I reached my breaking point before this year. The kid's birth and the complications with the pregnancy last year stifled that urge to leave temporarily. I owed it to him to try and stay. I loathed the whole interdependent(?) model. That was her vision. I could've done without ever meeting my wife's ex-girlfriend. It worked because I didn't have to be around her, and it wasn't for the purpose of pretending that we had a monogamous marriage. That relationship had nothing to do with me.
If I had asked her to end the relationship, people would've told me I was being controlling. What right did I have to interfere in her business? Some on here would say it wasn't my business or my right.
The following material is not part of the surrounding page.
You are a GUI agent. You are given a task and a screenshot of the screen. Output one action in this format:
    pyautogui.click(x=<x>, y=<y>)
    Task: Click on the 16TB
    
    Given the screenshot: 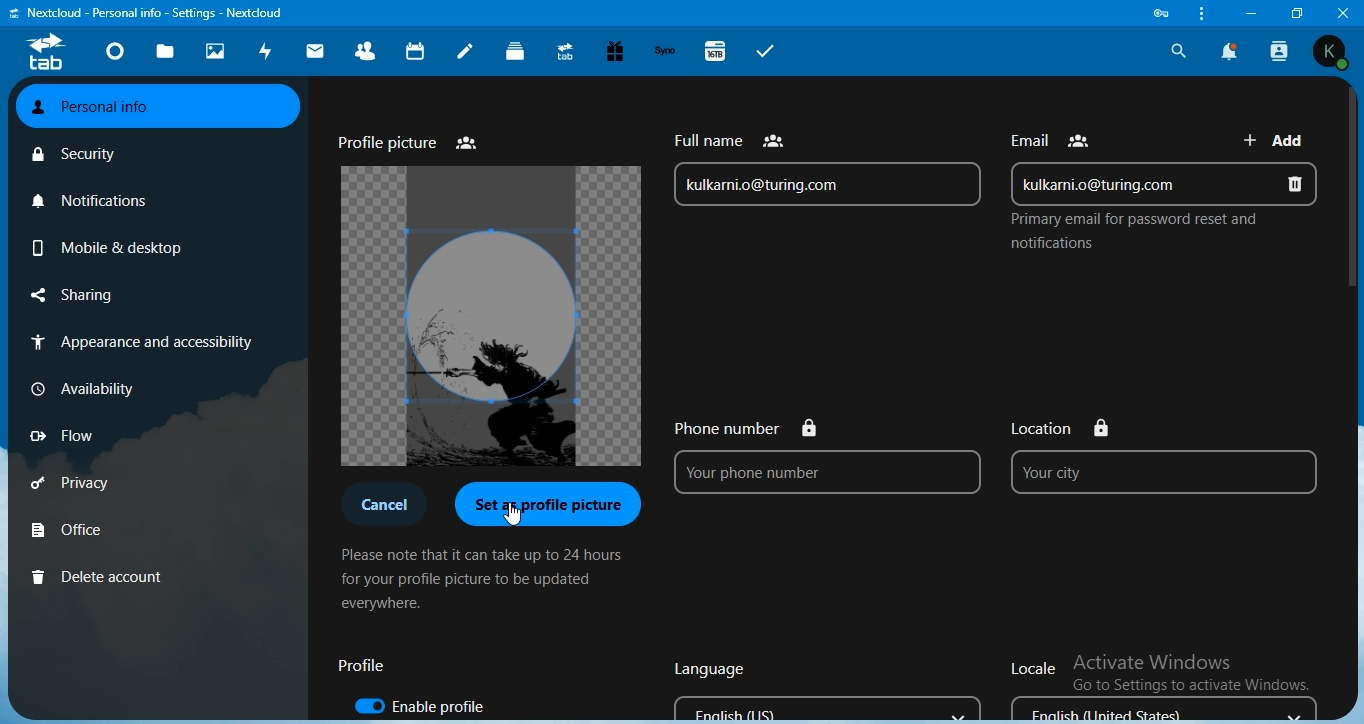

How was I going to combat that? Despite the fact that it impacted my life and marriage, according to some, I still would've been wrong to say anything. I can't get with that logic.
I'm focusing on the marriage and the kids. It's been positive for the most part. I'm just not used to her being around. It's odd walking in day after day and seeing her. I'm used to walking in to an empty house. It's odd when she listens to me and cares what I have to say. She's on a trip right now, and ironically, this feels more like normal than her being here every day. The only difference is I have one kid instead of both, and we're actually talking.
I don't know how long it's going to take to stop feeling like the single father with a wife on paper and get used to being a married father with a healthy marriage and a wife who's present, giving 100% effort, and not allocating me 20% of her time.
Just giving it some more time to settle.